* _YOUR INSTRUCTIONS_
Duplicate the span of lines that opens with the line containing "Where should I" and closes with the line containing "coord(467,208)", including both of those lines.

* _AVAILABLE RECORDS_
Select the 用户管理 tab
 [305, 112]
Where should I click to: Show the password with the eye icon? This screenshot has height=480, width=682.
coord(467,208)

---

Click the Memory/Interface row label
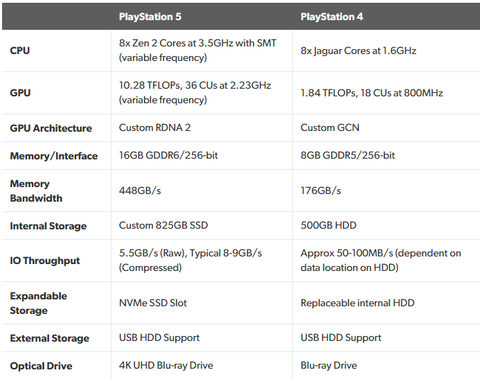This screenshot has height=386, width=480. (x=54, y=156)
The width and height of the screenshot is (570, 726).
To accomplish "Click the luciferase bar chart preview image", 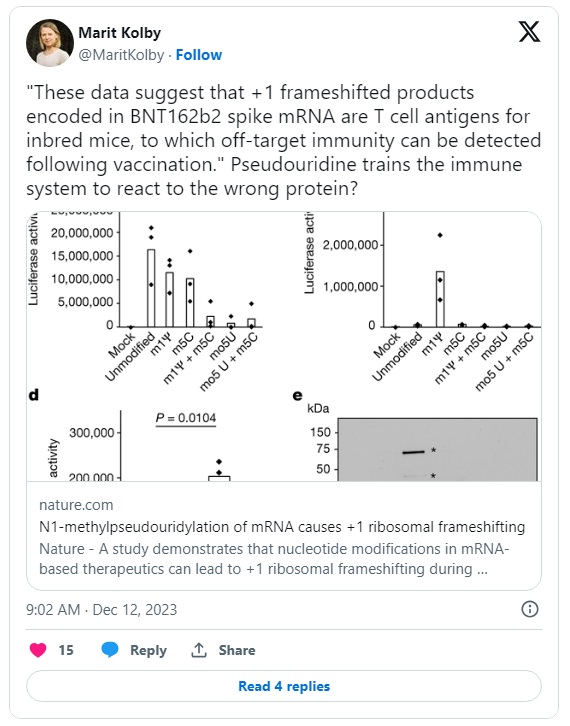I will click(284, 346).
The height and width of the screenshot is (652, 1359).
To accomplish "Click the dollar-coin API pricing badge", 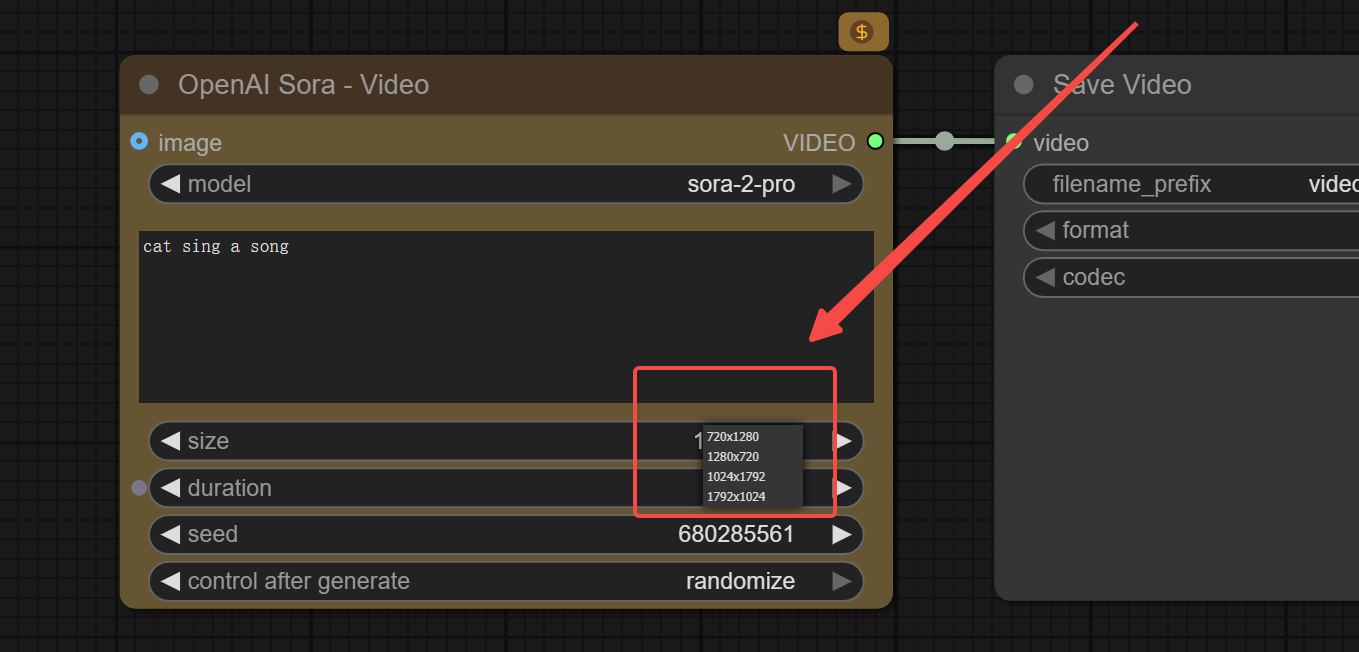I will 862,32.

* _THE REPLY_
Where should I click to: Show the password with the eye icon? This screenshot has height=480, width=682.
coord(467,208)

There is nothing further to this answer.